My daughter being an introvert just takes whatever verbal abuse that I give her. We could be having dinner and I might ask her “How’s your day?” and something in her story that I didn’t agree with would spark a scolding from me, even in front of my son or my helper. That carried on every day for a good number of years. In my heart, I felt like I needed to correct her.”
Yusnizan relates this impulse for correction to her line of work in logistics, where her role in a warehouse distribution centre was constantly to identify and rectify mistakes.
Realisation
A couple of years later, Yusnizan could see that her teen daughter was not confident. “Because I’m always talking down to her, and not making her feel worthy about herself. And that was the environment that I was in, and I knew it’s wrong but I did not know how to get out of it.”
By 2018, she joined a new company in a new position. It was then that she settled into becoming calmer, even as she took on a job that presented a steep learning curve. She also decided to work on herself and her family relationships.
“I did a lot of soul searching, but not wanting to spend money on a coach, I was looking out for programmes. First I signed up with SG Families.” Eventually, she was connected to Carol Loi from Mums for Life who told Yusnizan about the Heart Of a Mother Experience (HOME) – a 7-week programme, for mothers to seek healing and wholeness and fulfilment.
“The first few modules helped me to explore how I was parented. This reflective process was gradual.” Suffice to say, Yusnizan discovered that much of the way she was parenting stemmed from not being healed from how she herself was parented as a child. Nevertheless, she stresses that her own mother was a good mum. It was just that family dynamics and comparisons with her “better” siblings left her with unresolved pain, especially of “not being good enough”.
Wiping the slate clean
Yusnizan shares a key milestone in her restoring her relationship with her daughter (last year when she was 17), “One part of the HOME Programme is the “homework” portion, where I had to recognise and acknowledge pain. Then I had a one-hour heart to heart talk with my daughter and I shared about my relationship with my own mom in detail that I had not done before.

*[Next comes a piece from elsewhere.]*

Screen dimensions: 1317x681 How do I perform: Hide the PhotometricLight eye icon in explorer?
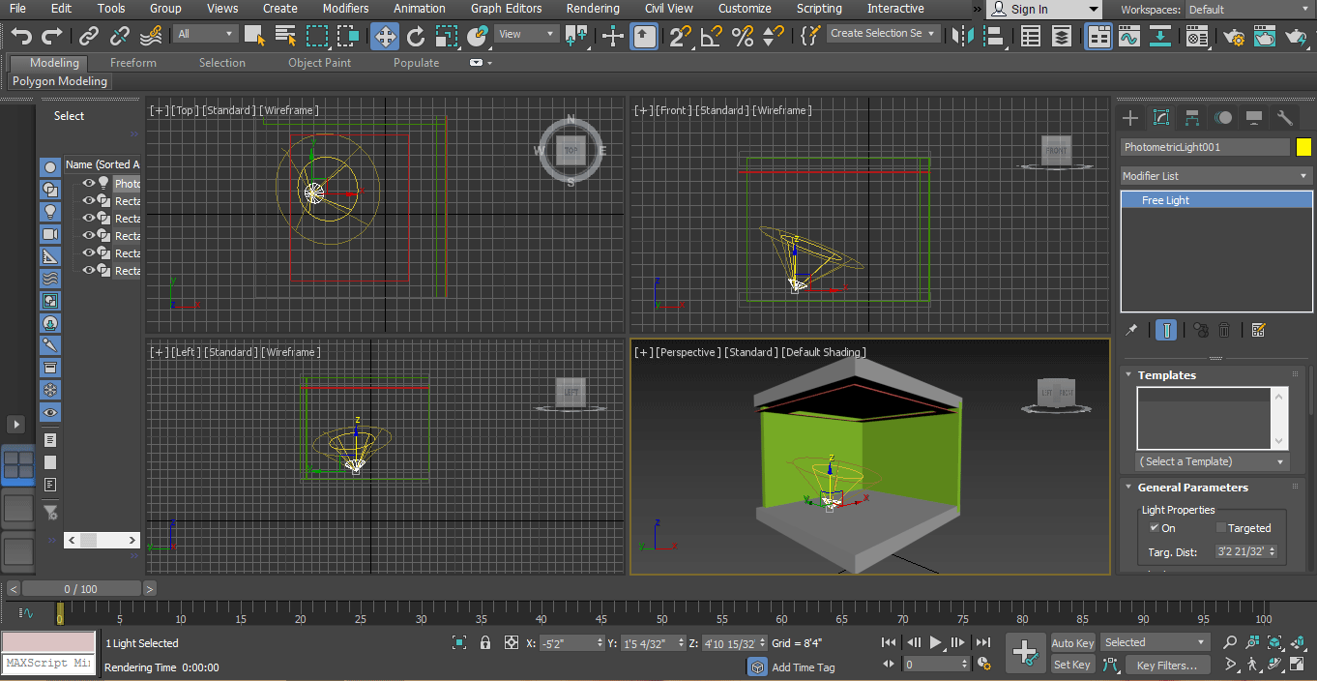[88, 183]
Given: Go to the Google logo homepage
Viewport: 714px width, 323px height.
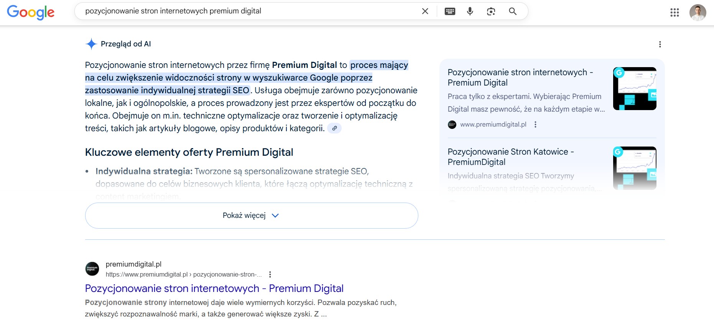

At the end of it, I apologised to my daughter for projecting, making her feel “not enough”, for my looks of disapproval, and other disapproving signals.” This homework helped her to begin repairing their strained relationship. The result was that Yusnizan and her daughter now have a clean slate to work from.
Working the other way, Yusnizan was also able to talk to her own mother and deepen their bond.

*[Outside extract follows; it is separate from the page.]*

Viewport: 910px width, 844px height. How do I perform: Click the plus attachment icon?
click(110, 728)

Today, she works hard to hold her tongue when her daughter confides in her. Yusnizan says, “When I go out with her for makan* (she likes to eat), and when we are out walking, she will talk and I will listen. I make it a conscious effort to do this every week. I never did this before, and I realise that it helps. She shares with me her perspectives, her world, her concerns. Then I DON’T talk. This is a conscious effort to NOT SAY ANYTHING.
Turning to a real HOME again
Yusnizan is thankful for the HOME programme, but it comes with a caveat, she says, “You need to be present. If you’re distracted, it will not work. In a sense, that’s what Mums for Life is all about – being present. That way, you achieve the full benefit of whole relationships with your family, your children.”
Over the months, as Yusnizan practiced holding her tongue with her daughter, and giving the latter space to share and speak her mind, she eventually recognised her mother’s effort, telling Yusnizan, “Thanks for listening to me, I realised that you have changed.”
*Makan – Malay for “food” or “a meal”.